Apart from the images, every record below must be given again without alteration.
##### Recorded data
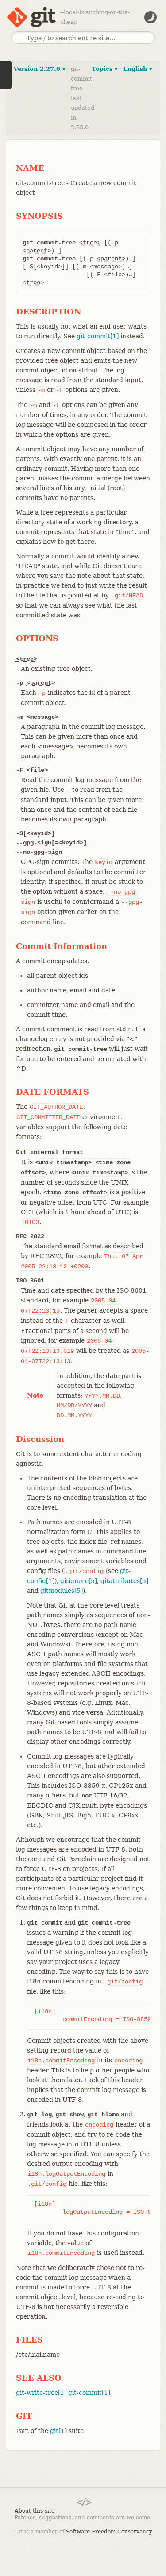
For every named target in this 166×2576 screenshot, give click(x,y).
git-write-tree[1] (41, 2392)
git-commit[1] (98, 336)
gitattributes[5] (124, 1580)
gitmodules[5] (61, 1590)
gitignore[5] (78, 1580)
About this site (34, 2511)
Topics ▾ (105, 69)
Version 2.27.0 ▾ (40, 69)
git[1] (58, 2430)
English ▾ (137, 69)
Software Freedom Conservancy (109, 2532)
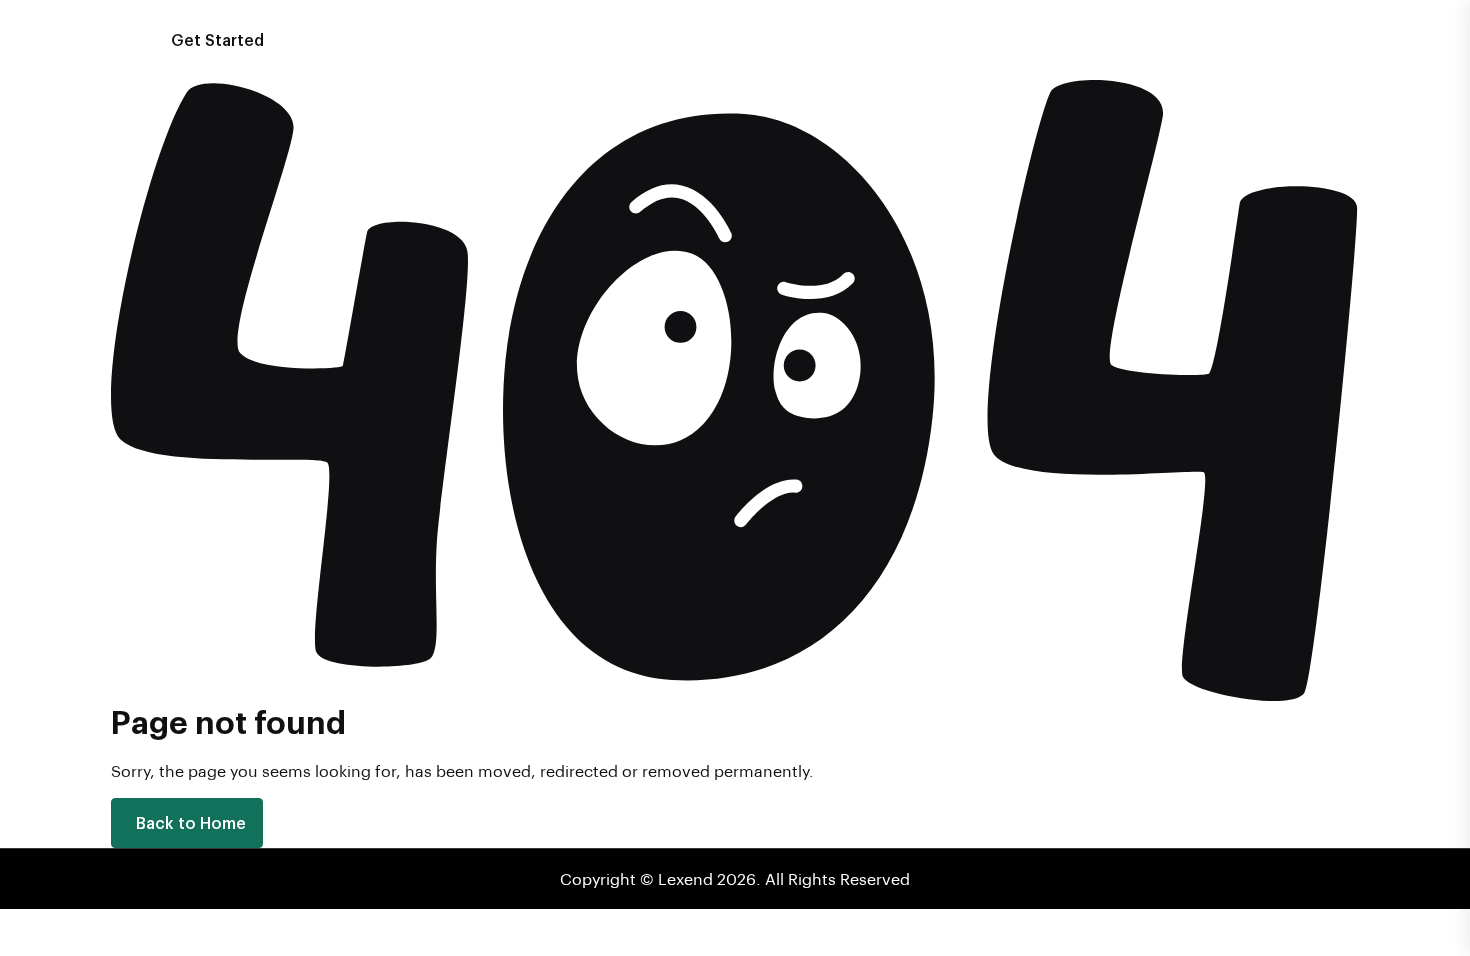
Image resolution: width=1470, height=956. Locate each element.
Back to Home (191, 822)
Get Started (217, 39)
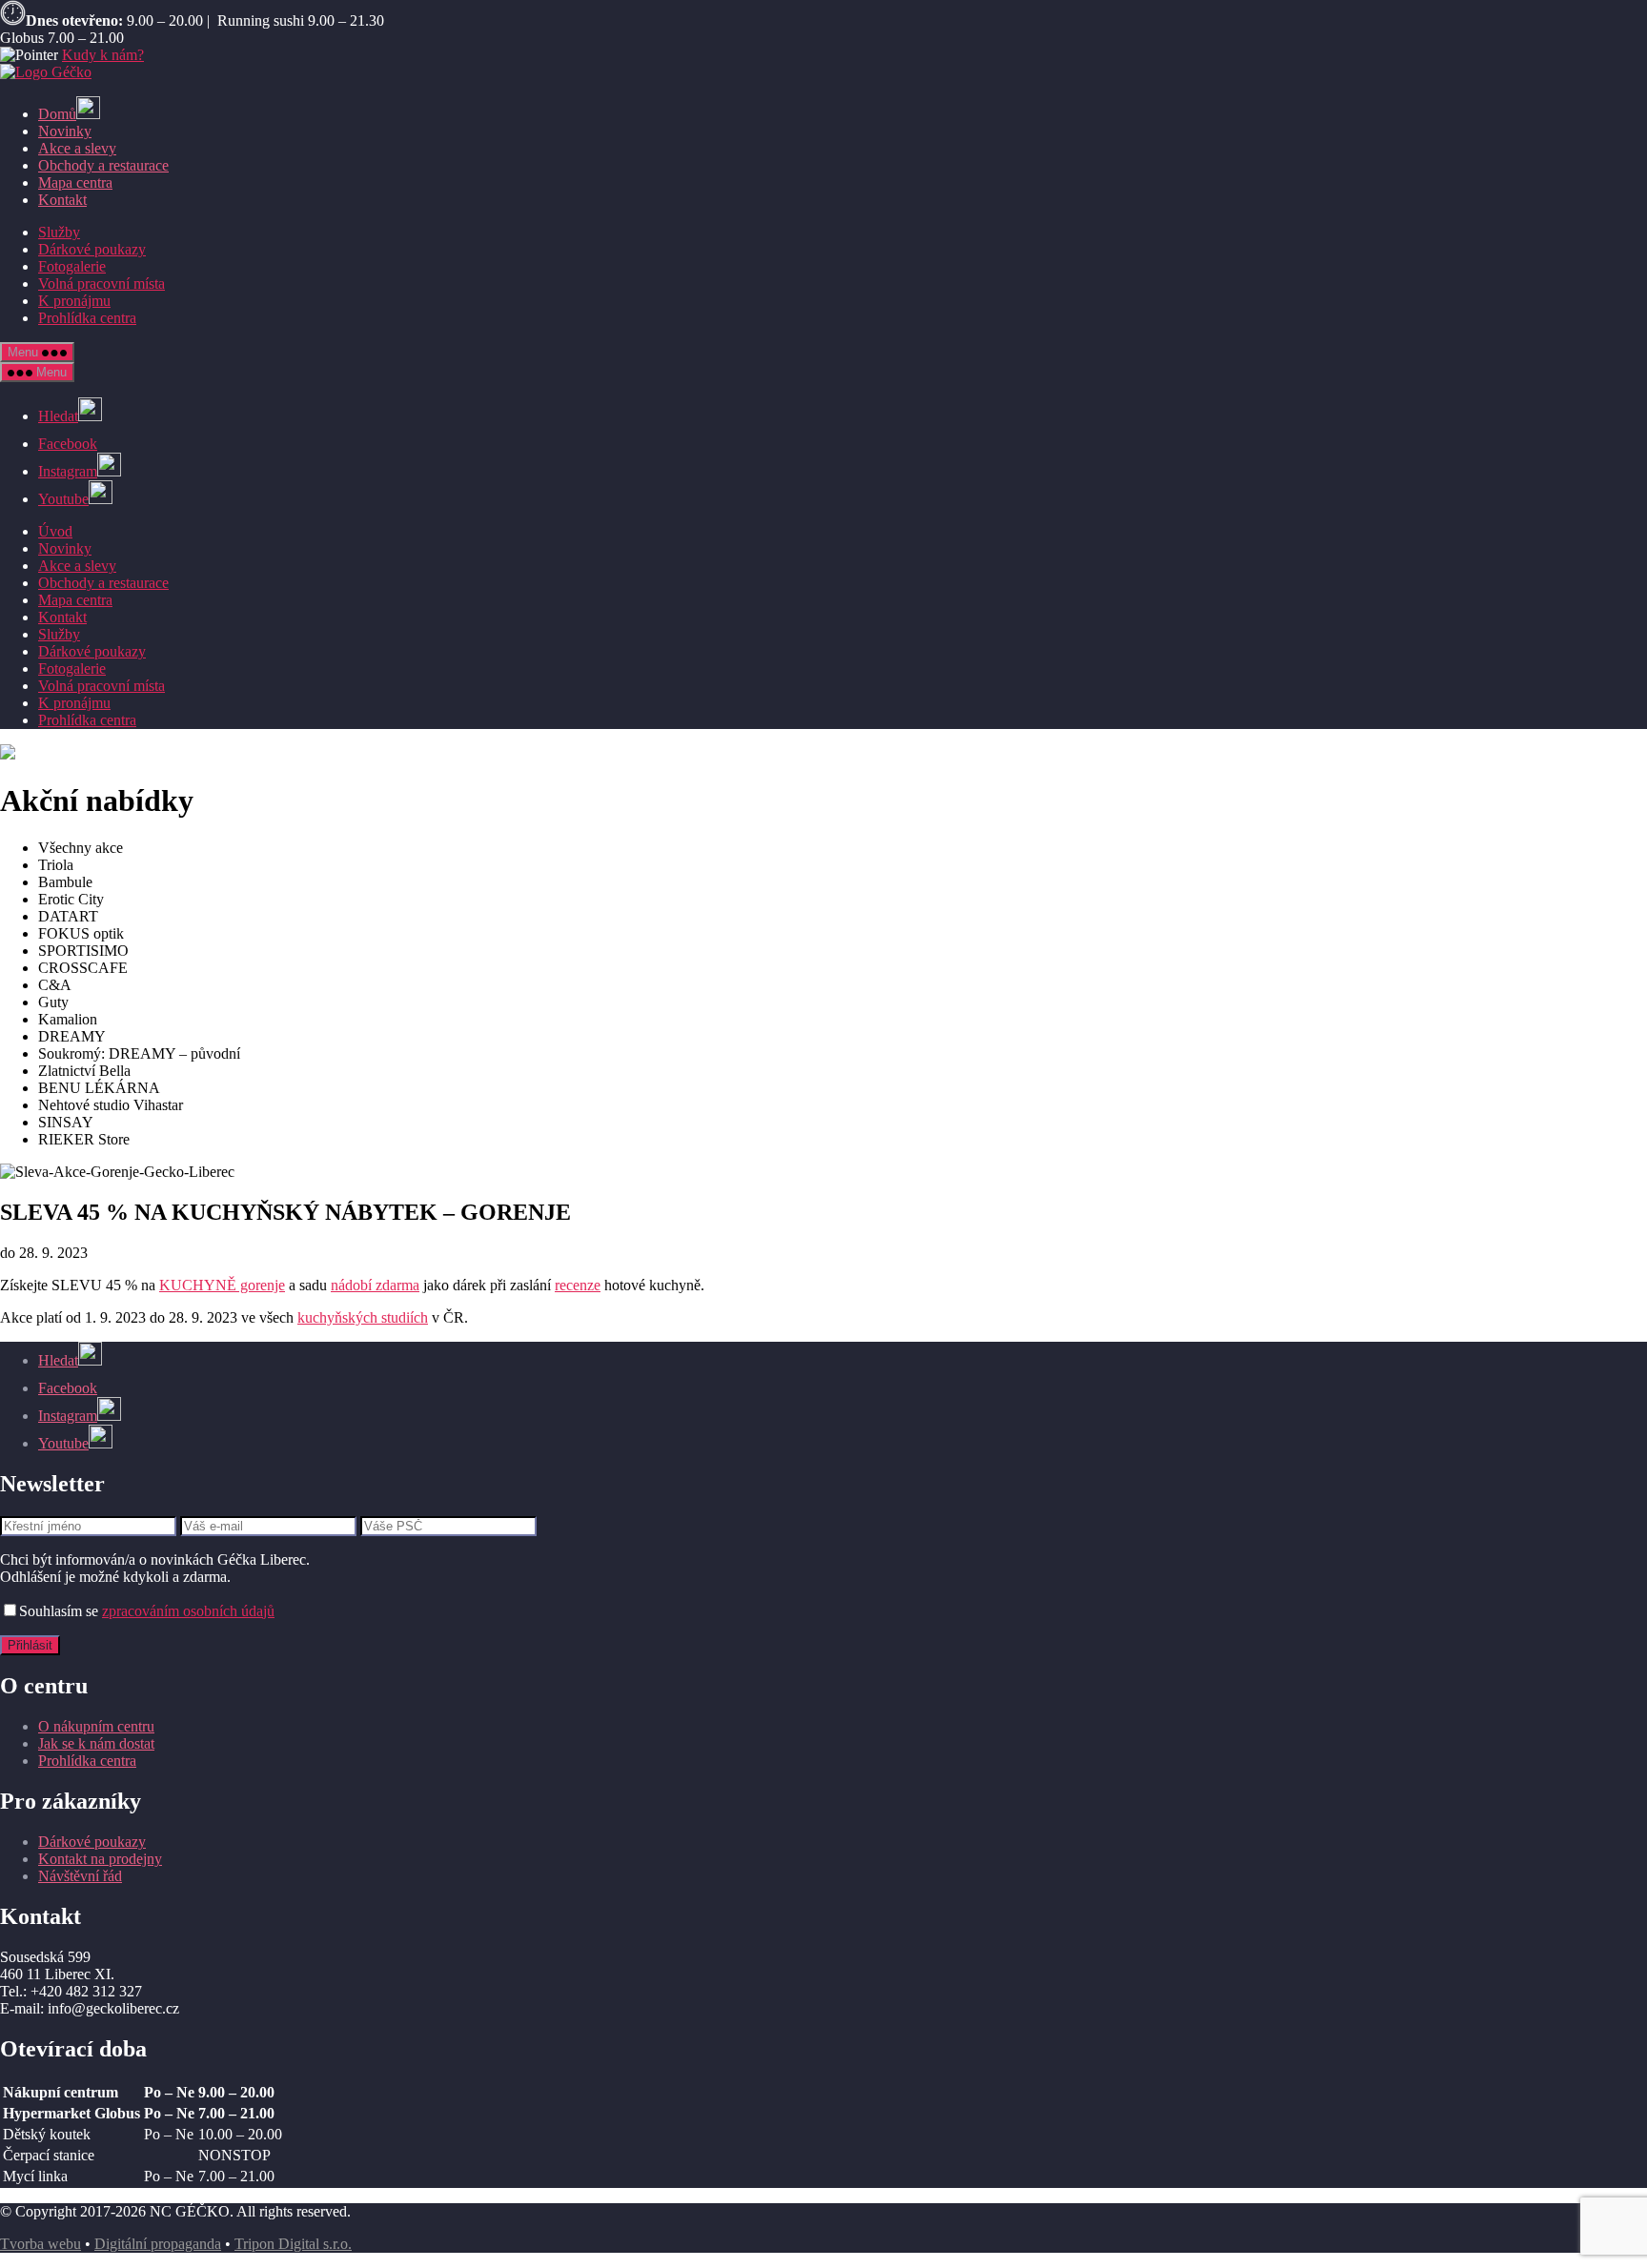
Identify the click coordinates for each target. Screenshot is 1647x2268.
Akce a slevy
##########
| Answer to this exercise |
For every named target in this 166×2576 screenshot, give click(x,y).
git-write-tree[1] (41, 2392)
git-commit[1] (98, 336)
gitattributes[5] (124, 1580)
gitmodules[5] (61, 1590)
gitignore[5] (78, 1580)
About this site (34, 2511)
Topics ▾ (105, 69)
Version 2.27.0 ▾ (40, 69)
git[1] (58, 2430)
English ▾ (137, 69)
Software Freedom Conservancy (109, 2532)
Image resolution: width=1470, height=956. Locate each element.
Back to Home (191, 822)
Get Started (217, 39)
Identify the click coordinates for each target. Screenshot is 1647x2268.
Akce a slevy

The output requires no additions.